'''
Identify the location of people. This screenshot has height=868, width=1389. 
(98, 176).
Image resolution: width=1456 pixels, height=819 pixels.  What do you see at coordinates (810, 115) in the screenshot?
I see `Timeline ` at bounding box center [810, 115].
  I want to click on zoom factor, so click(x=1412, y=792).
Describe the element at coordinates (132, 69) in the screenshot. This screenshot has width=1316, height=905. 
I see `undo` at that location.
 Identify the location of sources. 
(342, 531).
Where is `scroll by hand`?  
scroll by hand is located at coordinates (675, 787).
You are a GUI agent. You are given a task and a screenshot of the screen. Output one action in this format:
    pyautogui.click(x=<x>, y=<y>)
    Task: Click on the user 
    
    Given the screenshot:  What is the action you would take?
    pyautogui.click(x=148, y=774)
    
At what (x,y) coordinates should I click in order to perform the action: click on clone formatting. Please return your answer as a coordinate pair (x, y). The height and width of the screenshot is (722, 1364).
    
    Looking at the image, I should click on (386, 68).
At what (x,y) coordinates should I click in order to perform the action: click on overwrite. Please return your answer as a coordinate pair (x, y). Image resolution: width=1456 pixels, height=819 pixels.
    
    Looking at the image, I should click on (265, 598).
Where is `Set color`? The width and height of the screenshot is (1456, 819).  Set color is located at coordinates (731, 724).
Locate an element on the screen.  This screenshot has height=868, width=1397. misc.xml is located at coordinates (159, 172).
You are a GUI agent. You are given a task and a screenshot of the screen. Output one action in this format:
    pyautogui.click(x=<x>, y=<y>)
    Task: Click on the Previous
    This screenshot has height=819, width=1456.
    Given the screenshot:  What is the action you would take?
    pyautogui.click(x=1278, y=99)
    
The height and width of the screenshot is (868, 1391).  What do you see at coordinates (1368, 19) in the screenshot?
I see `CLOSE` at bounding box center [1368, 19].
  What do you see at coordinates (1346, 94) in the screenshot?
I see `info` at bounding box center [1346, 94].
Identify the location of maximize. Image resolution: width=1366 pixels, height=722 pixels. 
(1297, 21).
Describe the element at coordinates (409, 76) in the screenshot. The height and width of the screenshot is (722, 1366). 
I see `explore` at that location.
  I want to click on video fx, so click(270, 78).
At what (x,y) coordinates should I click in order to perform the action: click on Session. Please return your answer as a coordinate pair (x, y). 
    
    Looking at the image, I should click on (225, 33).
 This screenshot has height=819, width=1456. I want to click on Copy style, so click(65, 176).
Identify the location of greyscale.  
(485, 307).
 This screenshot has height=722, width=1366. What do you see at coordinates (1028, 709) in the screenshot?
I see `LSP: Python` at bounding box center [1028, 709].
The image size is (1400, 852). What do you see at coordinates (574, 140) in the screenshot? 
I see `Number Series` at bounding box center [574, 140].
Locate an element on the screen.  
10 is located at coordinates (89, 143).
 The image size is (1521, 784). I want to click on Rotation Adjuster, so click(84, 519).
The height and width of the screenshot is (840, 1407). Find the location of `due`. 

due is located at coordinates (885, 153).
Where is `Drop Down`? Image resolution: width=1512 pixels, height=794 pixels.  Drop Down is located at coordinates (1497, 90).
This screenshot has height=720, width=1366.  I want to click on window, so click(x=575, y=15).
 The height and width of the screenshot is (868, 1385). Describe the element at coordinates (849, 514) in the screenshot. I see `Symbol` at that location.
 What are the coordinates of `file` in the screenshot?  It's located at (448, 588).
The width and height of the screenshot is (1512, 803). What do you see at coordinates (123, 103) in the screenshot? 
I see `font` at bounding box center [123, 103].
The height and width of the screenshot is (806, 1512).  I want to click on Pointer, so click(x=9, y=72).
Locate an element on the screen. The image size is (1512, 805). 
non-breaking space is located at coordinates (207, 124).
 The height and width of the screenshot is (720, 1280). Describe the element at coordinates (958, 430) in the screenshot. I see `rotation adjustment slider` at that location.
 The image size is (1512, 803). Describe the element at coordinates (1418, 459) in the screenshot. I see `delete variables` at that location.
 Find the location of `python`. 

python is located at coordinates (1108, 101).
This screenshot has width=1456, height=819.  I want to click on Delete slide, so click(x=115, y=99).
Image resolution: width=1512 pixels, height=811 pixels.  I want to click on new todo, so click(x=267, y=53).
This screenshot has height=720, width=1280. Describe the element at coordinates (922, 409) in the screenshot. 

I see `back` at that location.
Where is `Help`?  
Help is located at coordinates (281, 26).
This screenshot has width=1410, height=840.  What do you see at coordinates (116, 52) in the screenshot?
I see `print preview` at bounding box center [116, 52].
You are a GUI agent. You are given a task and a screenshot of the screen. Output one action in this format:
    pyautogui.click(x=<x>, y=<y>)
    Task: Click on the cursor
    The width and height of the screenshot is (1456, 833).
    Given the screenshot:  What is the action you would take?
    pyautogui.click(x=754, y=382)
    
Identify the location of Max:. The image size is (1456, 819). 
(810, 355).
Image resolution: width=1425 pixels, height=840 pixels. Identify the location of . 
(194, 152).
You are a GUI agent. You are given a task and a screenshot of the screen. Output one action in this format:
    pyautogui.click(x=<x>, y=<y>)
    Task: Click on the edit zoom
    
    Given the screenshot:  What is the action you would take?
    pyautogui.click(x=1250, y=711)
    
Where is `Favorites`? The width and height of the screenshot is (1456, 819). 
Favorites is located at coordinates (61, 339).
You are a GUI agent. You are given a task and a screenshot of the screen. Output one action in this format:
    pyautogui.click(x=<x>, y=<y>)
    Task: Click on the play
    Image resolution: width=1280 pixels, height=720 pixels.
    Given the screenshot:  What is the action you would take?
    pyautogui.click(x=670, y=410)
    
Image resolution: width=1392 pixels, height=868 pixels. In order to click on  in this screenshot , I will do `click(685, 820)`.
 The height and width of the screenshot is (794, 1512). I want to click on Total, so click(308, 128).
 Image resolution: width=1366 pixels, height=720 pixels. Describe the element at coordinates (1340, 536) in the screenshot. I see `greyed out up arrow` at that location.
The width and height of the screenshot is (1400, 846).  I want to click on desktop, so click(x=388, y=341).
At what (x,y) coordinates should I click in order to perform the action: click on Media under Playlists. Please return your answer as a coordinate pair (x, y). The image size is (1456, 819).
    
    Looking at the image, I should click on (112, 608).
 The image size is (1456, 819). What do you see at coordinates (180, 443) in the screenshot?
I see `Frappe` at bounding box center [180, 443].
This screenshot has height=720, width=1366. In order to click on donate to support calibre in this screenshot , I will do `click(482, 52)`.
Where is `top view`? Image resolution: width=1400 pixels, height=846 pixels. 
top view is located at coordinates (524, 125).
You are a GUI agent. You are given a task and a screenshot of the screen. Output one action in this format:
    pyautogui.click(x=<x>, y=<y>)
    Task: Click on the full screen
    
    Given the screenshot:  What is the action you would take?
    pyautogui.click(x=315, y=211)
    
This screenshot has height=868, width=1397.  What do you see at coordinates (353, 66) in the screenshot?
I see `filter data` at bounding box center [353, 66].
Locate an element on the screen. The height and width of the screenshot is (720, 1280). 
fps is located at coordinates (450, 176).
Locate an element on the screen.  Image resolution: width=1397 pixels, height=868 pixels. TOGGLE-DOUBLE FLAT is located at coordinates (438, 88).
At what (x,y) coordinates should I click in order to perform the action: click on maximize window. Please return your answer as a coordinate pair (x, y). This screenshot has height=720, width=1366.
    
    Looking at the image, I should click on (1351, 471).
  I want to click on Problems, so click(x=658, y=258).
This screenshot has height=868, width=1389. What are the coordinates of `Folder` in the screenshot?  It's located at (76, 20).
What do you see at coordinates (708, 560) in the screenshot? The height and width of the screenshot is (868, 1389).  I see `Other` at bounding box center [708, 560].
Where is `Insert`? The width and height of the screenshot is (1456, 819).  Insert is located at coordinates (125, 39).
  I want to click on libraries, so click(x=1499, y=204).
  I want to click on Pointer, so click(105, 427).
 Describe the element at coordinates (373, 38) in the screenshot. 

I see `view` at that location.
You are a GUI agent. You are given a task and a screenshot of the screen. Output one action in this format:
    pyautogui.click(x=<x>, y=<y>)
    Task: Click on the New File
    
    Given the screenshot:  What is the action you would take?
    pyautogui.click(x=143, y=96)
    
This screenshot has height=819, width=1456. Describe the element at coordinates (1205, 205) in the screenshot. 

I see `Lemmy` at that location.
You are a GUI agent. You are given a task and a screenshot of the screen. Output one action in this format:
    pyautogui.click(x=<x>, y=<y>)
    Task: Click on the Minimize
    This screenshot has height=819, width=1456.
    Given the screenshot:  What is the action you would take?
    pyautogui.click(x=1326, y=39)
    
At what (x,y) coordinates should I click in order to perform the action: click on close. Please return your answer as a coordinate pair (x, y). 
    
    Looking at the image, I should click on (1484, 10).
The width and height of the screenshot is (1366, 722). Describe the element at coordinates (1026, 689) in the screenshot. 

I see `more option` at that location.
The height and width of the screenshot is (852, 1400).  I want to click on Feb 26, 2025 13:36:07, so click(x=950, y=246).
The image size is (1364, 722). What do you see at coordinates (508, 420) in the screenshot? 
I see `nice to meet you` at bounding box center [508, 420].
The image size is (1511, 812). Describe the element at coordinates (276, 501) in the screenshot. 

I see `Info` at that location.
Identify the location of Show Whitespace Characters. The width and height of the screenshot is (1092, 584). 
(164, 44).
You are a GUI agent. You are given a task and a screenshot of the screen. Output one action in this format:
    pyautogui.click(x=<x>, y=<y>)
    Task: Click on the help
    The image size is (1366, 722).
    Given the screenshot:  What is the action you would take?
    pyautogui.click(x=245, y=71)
'''
Job. Output the rows above verbatim, from the line containing "This screenshot has height=819, width=1456. Describe" through the line containing "Looking at the image, I should click on (1484, 10).", both ends included.

Reply.
This screenshot has height=819, width=1456. Describe the element at coordinates (1205, 205) in the screenshot. 

I see `Lemmy` at that location.
You are a GUI agent. You are given a task and a screenshot of the screen. Output one action in this format:
    pyautogui.click(x=<x>, y=<y>)
    Task: Click on the Minimize
    This screenshot has height=819, width=1456.
    Given the screenshot:  What is the action you would take?
    pyautogui.click(x=1326, y=39)
    
At what (x,y) coordinates should I click in order to perform the action: click on close. Please return your answer as a coordinate pair (x, y). 
    
    Looking at the image, I should click on (1484, 10).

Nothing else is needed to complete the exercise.